The Colony Trailer Makes Snowy Landscapes Scary Again

By Nick Venable | Published

This article is more than 2 years old

As a human being first, and a writer second, I tend to judge things at face value, especially in the entertainment field. So when I hear about a movie that has Lawrence Fishburne on a mission to save some of the Earth’s remaining survivors decades after a modern Ice Age wiped everyone else out, the corners of my mouth begin to tense and curl up, as if I’m smelling a large pile of rot.
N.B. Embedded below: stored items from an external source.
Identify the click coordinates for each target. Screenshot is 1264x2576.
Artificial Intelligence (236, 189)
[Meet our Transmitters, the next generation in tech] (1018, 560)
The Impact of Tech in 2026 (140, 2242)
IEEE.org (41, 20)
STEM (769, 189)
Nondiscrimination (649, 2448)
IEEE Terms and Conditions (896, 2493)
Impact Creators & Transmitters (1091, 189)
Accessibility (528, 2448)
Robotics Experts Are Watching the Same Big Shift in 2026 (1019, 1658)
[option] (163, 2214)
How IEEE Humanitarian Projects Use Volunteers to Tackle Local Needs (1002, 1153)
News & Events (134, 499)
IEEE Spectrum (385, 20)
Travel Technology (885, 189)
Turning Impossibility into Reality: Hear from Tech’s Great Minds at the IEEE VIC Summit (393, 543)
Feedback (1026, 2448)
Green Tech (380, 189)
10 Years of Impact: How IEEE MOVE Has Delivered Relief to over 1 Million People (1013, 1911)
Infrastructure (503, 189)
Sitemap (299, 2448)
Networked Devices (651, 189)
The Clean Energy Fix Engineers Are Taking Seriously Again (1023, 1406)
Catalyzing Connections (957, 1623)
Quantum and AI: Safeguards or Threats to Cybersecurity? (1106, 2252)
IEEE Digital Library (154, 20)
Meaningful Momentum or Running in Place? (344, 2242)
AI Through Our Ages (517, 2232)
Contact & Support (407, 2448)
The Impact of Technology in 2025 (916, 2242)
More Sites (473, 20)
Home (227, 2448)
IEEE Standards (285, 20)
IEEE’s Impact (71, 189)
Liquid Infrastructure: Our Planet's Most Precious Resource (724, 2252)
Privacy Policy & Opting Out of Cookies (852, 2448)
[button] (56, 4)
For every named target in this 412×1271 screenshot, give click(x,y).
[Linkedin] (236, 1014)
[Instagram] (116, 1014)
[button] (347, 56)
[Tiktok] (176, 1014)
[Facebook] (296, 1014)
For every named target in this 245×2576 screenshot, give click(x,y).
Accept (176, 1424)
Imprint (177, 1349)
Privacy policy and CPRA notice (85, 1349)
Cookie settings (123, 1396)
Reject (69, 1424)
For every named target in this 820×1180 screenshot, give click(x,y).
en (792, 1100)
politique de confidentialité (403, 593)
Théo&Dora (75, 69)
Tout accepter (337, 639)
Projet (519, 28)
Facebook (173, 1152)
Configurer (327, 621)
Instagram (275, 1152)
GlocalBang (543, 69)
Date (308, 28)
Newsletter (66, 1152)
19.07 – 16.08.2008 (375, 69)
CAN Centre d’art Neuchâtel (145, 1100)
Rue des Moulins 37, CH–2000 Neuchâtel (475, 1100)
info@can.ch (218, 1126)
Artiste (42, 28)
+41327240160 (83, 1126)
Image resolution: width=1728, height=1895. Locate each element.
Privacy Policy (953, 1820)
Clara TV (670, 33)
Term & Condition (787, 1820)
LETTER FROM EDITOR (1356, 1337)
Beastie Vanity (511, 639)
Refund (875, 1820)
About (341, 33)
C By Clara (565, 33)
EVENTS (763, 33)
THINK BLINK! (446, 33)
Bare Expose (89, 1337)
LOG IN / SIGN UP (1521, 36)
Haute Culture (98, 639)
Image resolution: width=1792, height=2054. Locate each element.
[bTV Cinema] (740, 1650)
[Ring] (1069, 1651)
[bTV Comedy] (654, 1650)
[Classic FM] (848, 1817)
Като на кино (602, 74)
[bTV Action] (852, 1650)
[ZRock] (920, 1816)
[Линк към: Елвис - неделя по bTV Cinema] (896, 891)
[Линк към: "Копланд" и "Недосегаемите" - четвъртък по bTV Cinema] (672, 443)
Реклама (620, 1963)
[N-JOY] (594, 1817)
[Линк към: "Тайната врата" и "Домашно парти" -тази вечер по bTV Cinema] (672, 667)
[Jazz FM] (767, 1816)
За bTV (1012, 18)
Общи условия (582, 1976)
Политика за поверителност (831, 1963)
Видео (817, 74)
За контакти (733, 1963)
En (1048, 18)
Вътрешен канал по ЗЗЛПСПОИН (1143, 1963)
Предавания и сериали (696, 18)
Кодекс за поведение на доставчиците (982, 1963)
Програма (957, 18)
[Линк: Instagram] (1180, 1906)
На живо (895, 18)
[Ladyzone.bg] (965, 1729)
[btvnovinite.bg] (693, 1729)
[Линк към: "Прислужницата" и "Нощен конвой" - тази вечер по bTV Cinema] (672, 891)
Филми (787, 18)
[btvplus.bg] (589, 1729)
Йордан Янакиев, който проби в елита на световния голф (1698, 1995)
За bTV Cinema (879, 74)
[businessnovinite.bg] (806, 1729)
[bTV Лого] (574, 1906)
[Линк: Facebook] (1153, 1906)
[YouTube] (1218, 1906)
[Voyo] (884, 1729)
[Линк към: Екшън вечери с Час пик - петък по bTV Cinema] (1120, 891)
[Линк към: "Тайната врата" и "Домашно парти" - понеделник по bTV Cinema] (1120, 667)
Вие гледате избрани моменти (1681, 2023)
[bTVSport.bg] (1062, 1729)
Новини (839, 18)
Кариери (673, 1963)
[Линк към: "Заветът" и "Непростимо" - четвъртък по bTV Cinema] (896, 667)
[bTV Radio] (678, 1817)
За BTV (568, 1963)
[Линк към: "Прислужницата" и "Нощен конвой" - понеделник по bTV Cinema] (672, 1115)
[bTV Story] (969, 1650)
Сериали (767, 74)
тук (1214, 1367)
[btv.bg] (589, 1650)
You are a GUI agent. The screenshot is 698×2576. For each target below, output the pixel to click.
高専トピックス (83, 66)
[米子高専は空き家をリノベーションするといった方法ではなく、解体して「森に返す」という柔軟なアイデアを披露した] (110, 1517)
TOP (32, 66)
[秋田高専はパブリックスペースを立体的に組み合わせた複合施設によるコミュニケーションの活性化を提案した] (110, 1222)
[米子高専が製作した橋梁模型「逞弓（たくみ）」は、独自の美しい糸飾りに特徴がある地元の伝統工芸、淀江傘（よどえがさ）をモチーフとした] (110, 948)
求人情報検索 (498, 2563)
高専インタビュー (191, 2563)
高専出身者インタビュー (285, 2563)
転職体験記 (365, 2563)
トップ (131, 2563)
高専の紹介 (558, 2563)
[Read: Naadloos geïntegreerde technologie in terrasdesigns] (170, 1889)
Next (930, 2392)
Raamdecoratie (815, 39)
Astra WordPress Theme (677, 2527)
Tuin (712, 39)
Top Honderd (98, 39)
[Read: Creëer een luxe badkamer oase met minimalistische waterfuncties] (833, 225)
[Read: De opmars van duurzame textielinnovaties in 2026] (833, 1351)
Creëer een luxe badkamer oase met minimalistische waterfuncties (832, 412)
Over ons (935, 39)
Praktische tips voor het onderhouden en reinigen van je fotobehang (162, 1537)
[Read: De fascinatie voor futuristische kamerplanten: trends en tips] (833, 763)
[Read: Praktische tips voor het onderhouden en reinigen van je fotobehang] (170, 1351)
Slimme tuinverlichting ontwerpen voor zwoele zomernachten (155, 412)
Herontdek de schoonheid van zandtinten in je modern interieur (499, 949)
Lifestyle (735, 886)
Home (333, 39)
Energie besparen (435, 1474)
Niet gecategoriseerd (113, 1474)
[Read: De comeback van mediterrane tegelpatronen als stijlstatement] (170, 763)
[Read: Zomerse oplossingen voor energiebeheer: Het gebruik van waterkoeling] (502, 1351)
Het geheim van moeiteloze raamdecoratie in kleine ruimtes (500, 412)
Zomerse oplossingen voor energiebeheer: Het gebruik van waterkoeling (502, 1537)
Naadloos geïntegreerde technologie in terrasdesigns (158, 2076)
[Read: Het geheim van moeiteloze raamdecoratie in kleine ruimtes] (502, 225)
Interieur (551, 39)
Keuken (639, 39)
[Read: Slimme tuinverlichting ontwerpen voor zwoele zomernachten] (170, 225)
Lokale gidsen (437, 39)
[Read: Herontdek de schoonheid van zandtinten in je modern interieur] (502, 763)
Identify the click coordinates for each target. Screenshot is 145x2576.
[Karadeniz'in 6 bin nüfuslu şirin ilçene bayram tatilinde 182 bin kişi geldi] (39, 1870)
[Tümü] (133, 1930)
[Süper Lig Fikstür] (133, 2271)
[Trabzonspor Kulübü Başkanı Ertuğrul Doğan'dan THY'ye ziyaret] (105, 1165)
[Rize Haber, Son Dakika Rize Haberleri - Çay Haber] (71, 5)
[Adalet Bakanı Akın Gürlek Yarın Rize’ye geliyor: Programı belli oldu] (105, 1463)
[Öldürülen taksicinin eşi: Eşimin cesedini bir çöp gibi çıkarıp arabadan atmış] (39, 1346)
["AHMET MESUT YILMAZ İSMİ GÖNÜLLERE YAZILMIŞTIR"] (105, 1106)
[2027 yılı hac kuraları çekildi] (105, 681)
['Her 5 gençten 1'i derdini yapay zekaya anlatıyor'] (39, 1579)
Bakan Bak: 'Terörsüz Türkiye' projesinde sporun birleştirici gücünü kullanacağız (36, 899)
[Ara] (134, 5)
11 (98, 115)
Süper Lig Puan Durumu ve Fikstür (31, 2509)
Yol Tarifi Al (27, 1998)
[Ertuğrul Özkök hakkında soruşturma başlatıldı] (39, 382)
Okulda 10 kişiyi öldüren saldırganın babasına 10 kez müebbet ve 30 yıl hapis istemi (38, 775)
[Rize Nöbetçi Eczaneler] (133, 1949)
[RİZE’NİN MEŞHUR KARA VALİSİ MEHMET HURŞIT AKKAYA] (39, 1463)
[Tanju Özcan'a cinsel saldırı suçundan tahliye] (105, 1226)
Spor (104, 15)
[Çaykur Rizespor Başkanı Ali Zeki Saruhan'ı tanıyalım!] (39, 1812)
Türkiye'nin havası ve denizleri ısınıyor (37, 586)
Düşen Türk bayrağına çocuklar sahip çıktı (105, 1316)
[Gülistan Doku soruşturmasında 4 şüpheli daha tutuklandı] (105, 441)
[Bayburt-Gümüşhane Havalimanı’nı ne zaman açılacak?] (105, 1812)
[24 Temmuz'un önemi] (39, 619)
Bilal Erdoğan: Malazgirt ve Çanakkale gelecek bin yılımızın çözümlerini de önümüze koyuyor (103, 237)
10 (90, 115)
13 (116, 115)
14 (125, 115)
But even if that reaction holds true after I watch the actual feature, I am currently anticipating this film. Oh, what a trailer can do.

The international trailer and poster for the sci-fi thriller The Colony have arrived, and while it appears it will follow the narrative path that plenty of rescue-mission films have before, it may just surpass a lot of them in terms of quality. Stranger things have happened, right? Director Jeff Renfroe, who directed the decent thrillers One Point O and Civic Duty, has outdone himself in this dystopian world of unending snowfall. Check out the bravado-filled trailer below, and drink your cocoa before the marshmallow melts.

The Colony was co-written by Renfroe, Svet Rouskov, Patrick Tarr, and Pascal Trottier. It tells the story of underground colonies left as the last refuge for humanity after a widespread ice age has made the planet’s surface uninhabitable. When a neighboring colony sends out a distress signal, Fishburne leads his men, including Bill Paxton and Kevin Zegers, to find out what the problem is. If anything, it’s like Event Horizon with snow replacing the emptiness of outer space. The presence of snow of course brings The Thing to mind, but I certainly hope there is a dearth of shapeshifters in this film.

Though the film is set for an April 12th release in Canada, no other international or local dates have been set yet. Even when they are, the lack of early promotion for this film will probably relegate it to VOD and limited theaters. Until then, we have this skillfully designed poster to stare at, and a clunky logline to consider.